Excerpt from How to Improve Your Foreign Language Immediately (Shekhtman): To the Reader from the Author

 


To the Reader from the Author

The book which you, dear reader, have picked up was written approximately twenty years ago. However, the reasons that brought it to the light of day then remain as important today as ever. The first of these reasons is the survival of foreigners who are living entirely surrounded by native speakers of the foreign language. I came to the United States with a decent level of English, but, naturally, I did not feel myself to be on a par with Americans. I am certain that a great many people are suffering and have suffered from this feeling of “linguistic inferiority.” Some people come to accept this feeling. Others try to improve their foreign language. Still others--and I belong to this group--try to find a set of strategies to help them to use the language that they have acquired more effectively. Back then I had already begun to realize the strategic significance of simplifying thoughts in order to be understood; after all, it is better to express a thought simply than not to express it at all or to express something that the native speaker either cannot understand at all or perceives as nonsense. 

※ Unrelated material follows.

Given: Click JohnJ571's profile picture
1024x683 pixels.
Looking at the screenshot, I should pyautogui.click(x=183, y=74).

The next step forward in the development of a system of strategies for using a foreign language came at the time of my teaching at the Foreign Service Institute of the U. S. Department of State. Students enrolled at this institution take a test at the end of their course of study, the results of which have a strong impact on their career. This is when I noticed that students who intuitively possess good strategic competence do better on the test than those who do not even if their level of knowledge of the language is practically the same. So, it was then that I developed my system of communicative rules and began to teach them to my students. The results were astonishing. Using military terms, the weapon of the student taking the test with no knowledge of communicative strategies was equivalent to a bow and arrow, whereas the weapon of the student who had at his or her command a set of strategic rules was a missile. The students simply went crazy over these rules, as they understood these rules to help them in the best sense to show what they knew of the language. 

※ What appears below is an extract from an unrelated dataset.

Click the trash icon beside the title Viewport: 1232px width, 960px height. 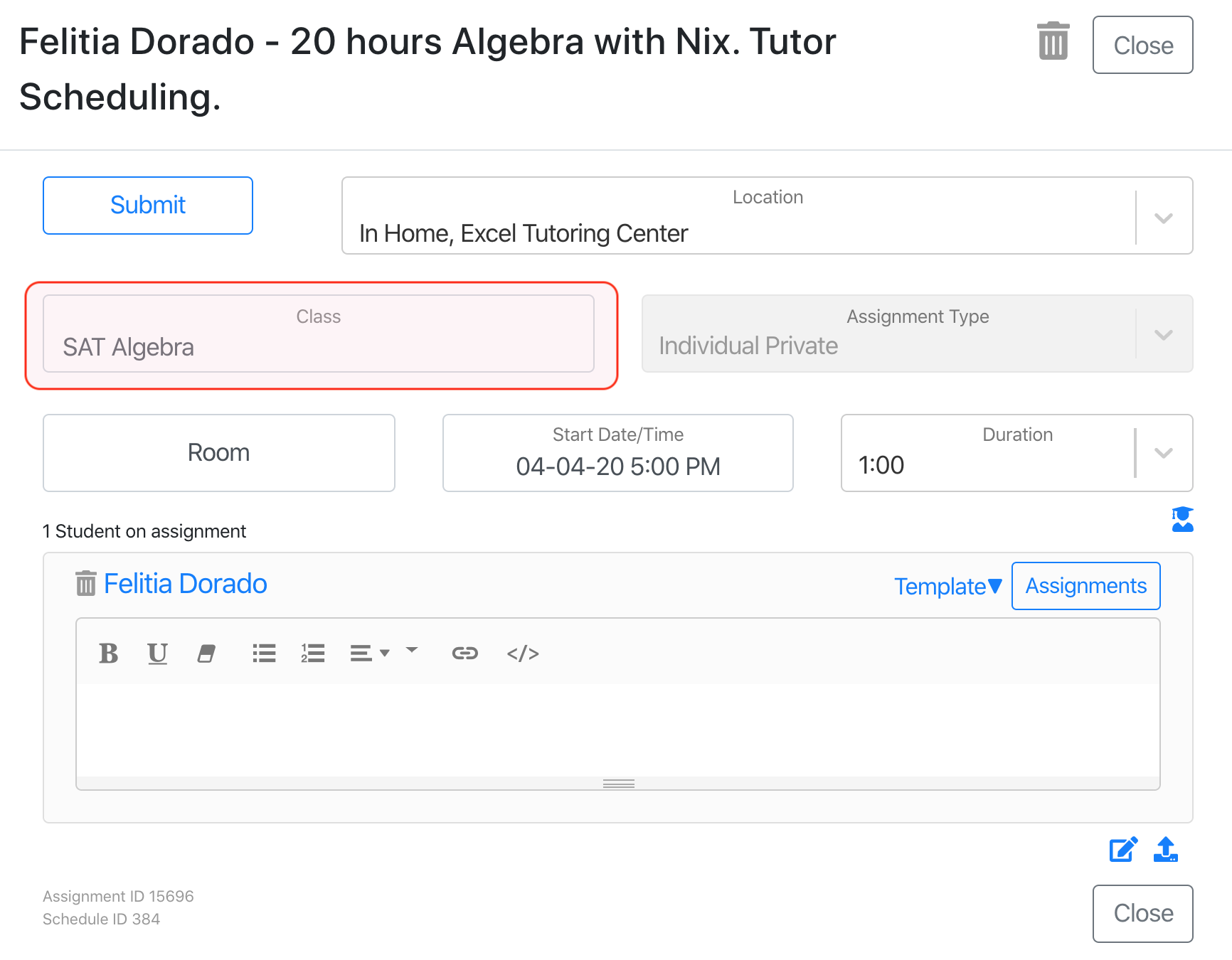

There was something else that had a strong impact on my desire to write this book. I came to the United States from the Soviet Union. At the time, the U.S.S.R. had a planned economy, which completely subverted the market processes. In the country where I lived for almost forty years, the prices of goods were fixed by the government. So goods there, for all practical purposes, were not sold but given out or distributed, but suddenly, here in America, exposed to the nature of a free market, I saw for the first time that the essence of a normal economy is that everything is for sale, that everything can be considered a good. I also understood what the essence of the sale of any good was. The essence is that the seller always shows the attractive aspects of his goods and does not highlight the negatives. Whether one is selling an insurance policy or a book, a car or a house, a legal ruling or a political program and whether a real estate agent or the president of the country is doing the selling, the sales approach is always the same: talk up the positive attributes as much as possible and downplay the negative ones as much as possible. Likewise, speech is your good, which you sell through the process of communication. Sell it right. Show its positive sides, not its negative ones. It is precisely this that the strategic rules of communication will help you to execute. 

Nonetheless, the fact that this book was written many years ago makes it a little outdated. During this time, the system of strategic rules for the effective use of a foreign language that are described in this book became more developed and solidified. The strategic rules were codified in accordance with the type of communication; their significance was shown in relation to the aggregate of forms and content; their dependency on proficiency level was examined; and, most important, the possibility of using these rules as a teaching method was demonstrated.1 Indeed, the rules described in this book can be of considerable assistance both to students studying a foreign language and to teachers teaching it.